Rows of pointing data>
>>>

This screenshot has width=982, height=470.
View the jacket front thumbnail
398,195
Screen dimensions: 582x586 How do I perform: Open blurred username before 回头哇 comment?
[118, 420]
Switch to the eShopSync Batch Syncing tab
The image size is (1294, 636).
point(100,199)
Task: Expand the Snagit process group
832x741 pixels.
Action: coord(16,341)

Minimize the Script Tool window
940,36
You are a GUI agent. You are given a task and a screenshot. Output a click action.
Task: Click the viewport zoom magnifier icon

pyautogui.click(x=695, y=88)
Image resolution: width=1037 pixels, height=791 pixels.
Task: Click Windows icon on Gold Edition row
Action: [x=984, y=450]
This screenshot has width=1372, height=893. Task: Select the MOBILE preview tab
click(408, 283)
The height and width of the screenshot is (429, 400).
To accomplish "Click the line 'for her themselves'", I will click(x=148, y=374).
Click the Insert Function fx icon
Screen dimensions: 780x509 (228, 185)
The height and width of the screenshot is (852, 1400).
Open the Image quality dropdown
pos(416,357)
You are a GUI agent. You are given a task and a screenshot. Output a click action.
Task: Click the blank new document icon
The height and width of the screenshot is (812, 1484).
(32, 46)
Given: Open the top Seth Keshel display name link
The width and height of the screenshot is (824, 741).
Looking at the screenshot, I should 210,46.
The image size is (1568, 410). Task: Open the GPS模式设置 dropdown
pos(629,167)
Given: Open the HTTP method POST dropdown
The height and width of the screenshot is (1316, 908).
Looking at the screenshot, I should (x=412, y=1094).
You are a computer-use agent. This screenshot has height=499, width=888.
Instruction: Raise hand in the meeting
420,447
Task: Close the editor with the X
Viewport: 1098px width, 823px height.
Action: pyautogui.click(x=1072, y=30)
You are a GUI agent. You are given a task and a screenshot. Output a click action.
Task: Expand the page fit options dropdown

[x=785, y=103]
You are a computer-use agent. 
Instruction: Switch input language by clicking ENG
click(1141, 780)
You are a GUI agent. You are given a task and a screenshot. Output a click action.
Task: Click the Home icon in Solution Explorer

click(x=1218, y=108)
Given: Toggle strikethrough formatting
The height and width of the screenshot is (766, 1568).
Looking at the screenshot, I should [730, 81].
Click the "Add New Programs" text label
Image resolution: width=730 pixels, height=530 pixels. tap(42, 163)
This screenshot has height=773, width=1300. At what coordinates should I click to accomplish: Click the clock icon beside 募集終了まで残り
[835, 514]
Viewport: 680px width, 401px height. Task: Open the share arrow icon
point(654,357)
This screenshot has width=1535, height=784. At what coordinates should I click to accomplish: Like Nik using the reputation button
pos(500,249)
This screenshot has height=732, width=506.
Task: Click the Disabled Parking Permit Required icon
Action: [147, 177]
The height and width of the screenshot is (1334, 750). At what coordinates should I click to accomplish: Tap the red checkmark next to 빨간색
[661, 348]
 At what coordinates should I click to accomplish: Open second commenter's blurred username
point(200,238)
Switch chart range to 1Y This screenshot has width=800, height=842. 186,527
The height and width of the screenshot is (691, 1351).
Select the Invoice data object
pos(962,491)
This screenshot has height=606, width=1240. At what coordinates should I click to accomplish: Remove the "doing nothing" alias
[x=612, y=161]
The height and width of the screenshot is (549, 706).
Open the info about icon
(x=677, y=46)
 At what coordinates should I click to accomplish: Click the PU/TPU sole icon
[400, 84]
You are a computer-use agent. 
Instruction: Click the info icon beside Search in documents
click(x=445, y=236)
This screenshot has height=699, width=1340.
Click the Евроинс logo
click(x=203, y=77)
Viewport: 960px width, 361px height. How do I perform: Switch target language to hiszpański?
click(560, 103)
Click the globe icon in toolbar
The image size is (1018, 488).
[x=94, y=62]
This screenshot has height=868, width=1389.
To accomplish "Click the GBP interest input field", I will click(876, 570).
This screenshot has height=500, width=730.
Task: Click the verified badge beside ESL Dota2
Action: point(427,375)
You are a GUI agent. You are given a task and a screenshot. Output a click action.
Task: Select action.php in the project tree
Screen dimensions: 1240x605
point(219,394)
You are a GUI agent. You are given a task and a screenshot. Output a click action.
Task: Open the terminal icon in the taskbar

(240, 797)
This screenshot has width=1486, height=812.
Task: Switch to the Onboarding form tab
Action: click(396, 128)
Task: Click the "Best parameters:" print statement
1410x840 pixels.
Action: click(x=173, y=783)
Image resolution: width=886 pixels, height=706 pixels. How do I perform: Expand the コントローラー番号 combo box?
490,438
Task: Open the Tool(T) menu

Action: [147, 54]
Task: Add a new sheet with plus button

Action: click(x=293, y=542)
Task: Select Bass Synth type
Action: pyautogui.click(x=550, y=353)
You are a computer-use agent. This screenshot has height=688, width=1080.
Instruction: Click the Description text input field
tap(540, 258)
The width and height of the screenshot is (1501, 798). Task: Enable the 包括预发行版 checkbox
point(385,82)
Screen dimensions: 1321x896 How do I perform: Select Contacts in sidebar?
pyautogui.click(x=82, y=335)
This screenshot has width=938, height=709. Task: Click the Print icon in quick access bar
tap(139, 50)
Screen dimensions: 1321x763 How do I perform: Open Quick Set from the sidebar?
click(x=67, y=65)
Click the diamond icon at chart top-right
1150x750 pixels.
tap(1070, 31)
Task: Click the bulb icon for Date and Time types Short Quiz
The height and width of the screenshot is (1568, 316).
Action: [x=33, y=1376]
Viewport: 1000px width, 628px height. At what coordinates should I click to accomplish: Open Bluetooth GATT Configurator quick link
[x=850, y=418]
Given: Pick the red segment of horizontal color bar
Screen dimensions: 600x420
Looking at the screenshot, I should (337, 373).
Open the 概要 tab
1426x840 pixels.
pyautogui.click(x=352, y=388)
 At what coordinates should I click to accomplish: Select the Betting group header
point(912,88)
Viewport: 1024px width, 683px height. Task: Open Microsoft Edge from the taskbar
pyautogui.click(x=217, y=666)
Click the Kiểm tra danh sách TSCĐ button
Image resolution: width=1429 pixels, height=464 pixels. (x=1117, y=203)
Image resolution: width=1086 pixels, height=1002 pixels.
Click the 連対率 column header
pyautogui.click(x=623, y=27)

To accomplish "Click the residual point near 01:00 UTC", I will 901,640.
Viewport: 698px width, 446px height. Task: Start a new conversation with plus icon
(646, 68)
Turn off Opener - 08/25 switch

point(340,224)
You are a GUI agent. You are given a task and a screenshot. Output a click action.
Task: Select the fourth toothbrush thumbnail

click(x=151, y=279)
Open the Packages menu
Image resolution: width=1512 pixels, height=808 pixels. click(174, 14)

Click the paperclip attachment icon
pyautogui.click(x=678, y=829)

<<<

Description of the task> Please repeat all of the lines above, substituting "drop-down list" for every "dropdown" and leaving everything else unchanged.

Complete response>
This screenshot has width=982, height=470.
View the jacket front thumbnail
398,195
Screen dimensions: 582x586 How do I perform: Open blurred username before 回头哇 comment?
[118, 420]
Switch to the eShopSync Batch Syncing tab
The image size is (1294, 636).
point(100,199)
Task: Expand the Snagit process group
832x741 pixels.
Action: coord(16,341)

Minimize the Script Tool window
940,36
You are a GUI agent. You are given a task and a screenshot. Output a click action.
Task: Click the viewport zoom magnifier icon

pyautogui.click(x=695, y=88)
Image resolution: width=1037 pixels, height=791 pixels.
Task: Click Windows icon on Gold Edition row
Action: [x=984, y=450]
This screenshot has width=1372, height=893. Task: Select the MOBILE preview tab
click(408, 283)
The height and width of the screenshot is (429, 400).
To accomplish "Click the line 'for her themselves'", I will click(x=148, y=374).
Click the Insert Function fx icon
Screen dimensions: 780x509 (228, 185)
The height and width of the screenshot is (852, 1400).
Open the Image quality drop-down list
pos(416,357)
You are a GUI agent. You are given a task and a screenshot. Output a click action.
Task: Click the blank new document icon
The height and width of the screenshot is (812, 1484).
(32, 46)
Given: Open the top Seth Keshel display name link
The width and height of the screenshot is (824, 741).
Looking at the screenshot, I should 210,46.
The image size is (1568, 410). Task: Open the GPS模式设置 drop-down list
pos(629,167)
Given: Open the HTTP method POST drop-down list
The height and width of the screenshot is (1316, 908).
Looking at the screenshot, I should (x=412, y=1094).
You are a computer-use agent. This screenshot has height=499, width=888.
Instruction: Raise hand in the meeting
420,447
Task: Close the editor with the X
Viewport: 1098px width, 823px height.
Action: pyautogui.click(x=1072, y=30)
You are a GUI agent. You are given a task and a screenshot. Output a click action.
Task: Expand the page fit options drop-down list

[x=785, y=103]
You are a computer-use agent. 
Instruction: Switch input language by clicking ENG
click(1141, 780)
You are a GUI agent. You are given a task and a screenshot. Output a click action.
Task: Click the Home icon in Solution Explorer

click(x=1218, y=108)
Given: Toggle strikethrough formatting
The height and width of the screenshot is (766, 1568).
Looking at the screenshot, I should [730, 81].
Click the "Add New Programs" text label
Image resolution: width=730 pixels, height=530 pixels. tap(42, 163)
This screenshot has height=773, width=1300. At what coordinates should I click to accomplish: Click the clock icon beside 募集終了まで残り
[835, 514]
Viewport: 680px width, 401px height. Task: Open the share arrow icon
point(654,357)
This screenshot has width=1535, height=784. At what coordinates should I click to accomplish: Like Nik using the reputation button
pos(500,249)
This screenshot has height=732, width=506.
Task: Click the Disabled Parking Permit Required icon
Action: [147, 177]
The height and width of the screenshot is (1334, 750). At what coordinates should I click to accomplish: Tap the red checkmark next to 빨간색
[661, 348]
 At what coordinates should I click to accomplish: Open second commenter's blurred username
point(200,238)
Switch chart range to 1Y This screenshot has width=800, height=842. 186,527
The height and width of the screenshot is (691, 1351).
Select the Invoice data object
pos(962,491)
This screenshot has height=606, width=1240. At what coordinates should I click to accomplish: Remove the "doing nothing" alias
[x=612, y=161]
The height and width of the screenshot is (549, 706).
Open the info about icon
(x=677, y=46)
 At what coordinates should I click to accomplish: Click the PU/TPU sole icon
[400, 84]
You are a computer-use agent. 
Instruction: Click the info icon beside Search in documents
click(x=445, y=236)
This screenshot has height=699, width=1340.
Click the Евроинс logo
click(x=203, y=77)
Viewport: 960px width, 361px height. How do I perform: Switch target language to hiszpański?
click(560, 103)
Click the globe icon in toolbar
The image size is (1018, 488).
[x=94, y=62]
This screenshot has height=868, width=1389.
To accomplish "Click the GBP interest input field", I will click(876, 570).
This screenshot has height=500, width=730.
Task: Click the verified badge beside ESL Dota2
Action: point(427,375)
You are a GUI agent. You are given a task and a screenshot. Output a click action.
Task: Select action.php in the project tree
Screen dimensions: 1240x605
point(219,394)
You are a GUI agent. You are given a task and a screenshot. Output a click action.
Task: Open the terminal icon in the taskbar

(240, 797)
This screenshot has width=1486, height=812.
Task: Switch to the Onboarding form tab
Action: click(396, 128)
Task: Click the "Best parameters:" print statement
1410x840 pixels.
Action: click(x=173, y=783)
Image resolution: width=886 pixels, height=706 pixels. How do I perform: Expand the コントローラー番号 combo box?
490,438
Task: Open the Tool(T) menu

Action: [147, 54]
Task: Add a new sheet with plus button

Action: click(x=293, y=542)
Task: Select Bass Synth type
Action: pyautogui.click(x=550, y=353)
You are a computer-use agent. This screenshot has height=688, width=1080.
Instruction: Click the Description text input field
tap(540, 258)
The width and height of the screenshot is (1501, 798). Task: Enable the 包括预发行版 checkbox
point(385,82)
Screen dimensions: 1321x896 How do I perform: Select Contacts in sidebar?
pyautogui.click(x=82, y=335)
This screenshot has width=938, height=709. Task: Click the Print icon in quick access bar
tap(139, 50)
Screen dimensions: 1321x763 How do I perform: Open Quick Set from the sidebar?
click(x=67, y=65)
Click the diamond icon at chart top-right
1150x750 pixels.
tap(1070, 31)
Task: Click the bulb icon for Date and Time types Short Quiz
The height and width of the screenshot is (1568, 316).
Action: [x=33, y=1376]
Viewport: 1000px width, 628px height. At what coordinates should I click to accomplish: Open Bluetooth GATT Configurator quick link
[x=850, y=418]
Given: Pick the red segment of horizontal color bar
Screen dimensions: 600x420
Looking at the screenshot, I should (337, 373).
Open the 概要 tab
1426x840 pixels.
pyautogui.click(x=352, y=388)
 At what coordinates should I click to accomplish: Select the Betting group header
point(912,88)
Viewport: 1024px width, 683px height. Task: Open Microsoft Edge from the taskbar
pyautogui.click(x=217, y=666)
Click the Kiểm tra danh sách TSCĐ button
Image resolution: width=1429 pixels, height=464 pixels. (x=1117, y=203)
Image resolution: width=1086 pixels, height=1002 pixels.
Click the 連対率 column header
pyautogui.click(x=623, y=27)

To accomplish "Click the residual point near 01:00 UTC", I will 901,640.
Viewport: 698px width, 446px height. Task: Start a new conversation with plus icon
(646, 68)
Turn off Opener - 08/25 switch

point(340,224)
You are a GUI agent. You are given a task and a screenshot. Output a click action.
Task: Select the fourth toothbrush thumbnail

click(x=151, y=279)
Open the Packages menu
Image resolution: width=1512 pixels, height=808 pixels. click(174, 14)

Click the paperclip attachment icon
pyautogui.click(x=678, y=829)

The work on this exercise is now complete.